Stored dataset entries

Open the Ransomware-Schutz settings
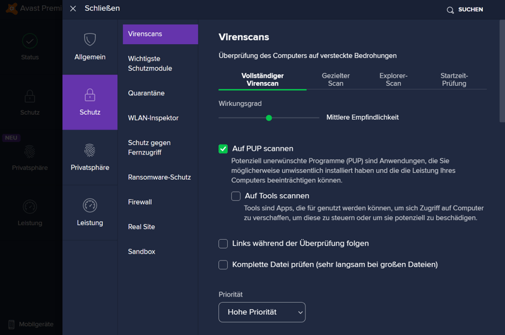Screen dimensions: 505x335 159,177
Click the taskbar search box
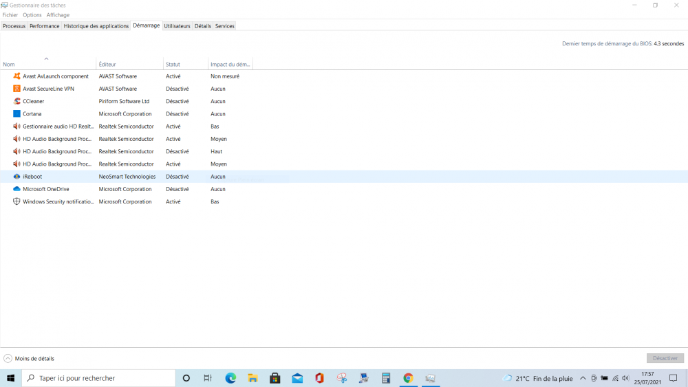This screenshot has height=387, width=688. tap(100, 378)
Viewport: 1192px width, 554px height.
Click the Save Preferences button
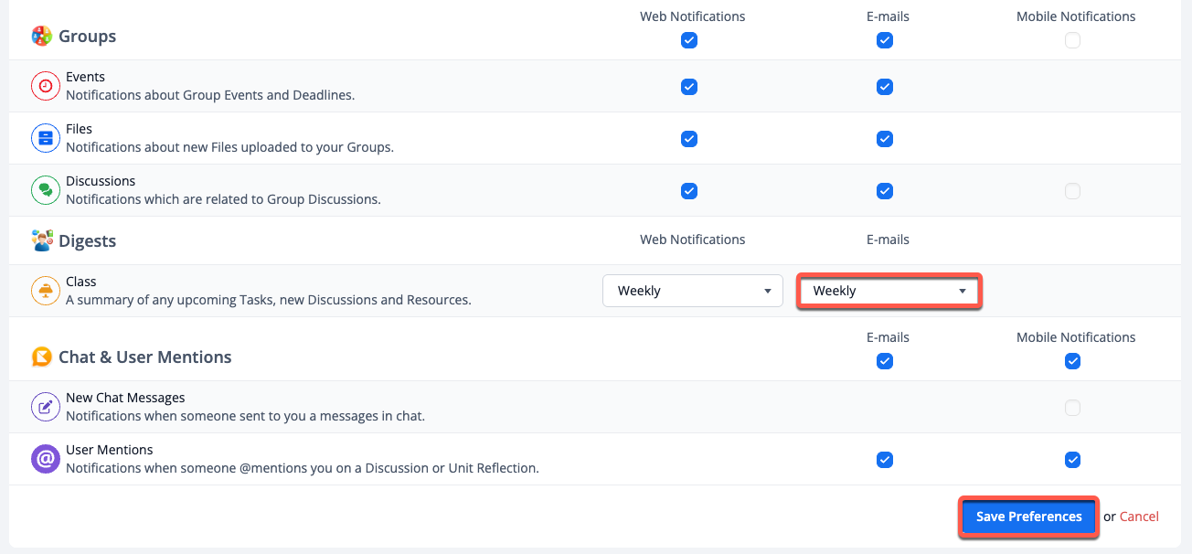[1028, 517]
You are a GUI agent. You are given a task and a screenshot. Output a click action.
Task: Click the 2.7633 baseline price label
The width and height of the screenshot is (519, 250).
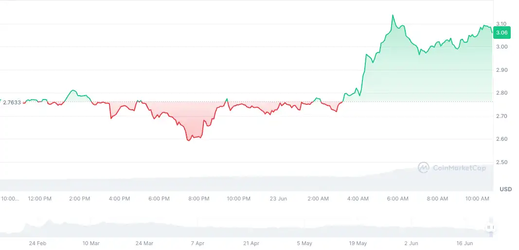pyautogui.click(x=12, y=102)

[Stated exercise] Please set out the lines above as a Markdown table with two columns, "Row" for the row number and "Line" for the line itself, skipping any blank lines and leaving the pictures out.

[Answer to this exercise]
| Row | Line |
|---|---|
| 1 | Open the Ransomware-Schutz settings |
| 2 | Screen dimensions: 505x335 159,177 |
| 3 | Click the taskbar search box |
| 4 | This screenshot has height=387, width=688. tap(100, 378) |
| 5 | Viewport: 1192px width, 554px height. |
| 6 | Click the Save Preferences button |
| 7 | [1028, 517] |
| 8 | You are a GUI agent. You are given a task and a screenshot. Output a click action. |
| 9 | Task: Click the 2.7633 baseline price label |
| 10 | The width and height of the screenshot is (519, 250). |
| 11 | pyautogui.click(x=12, y=102) |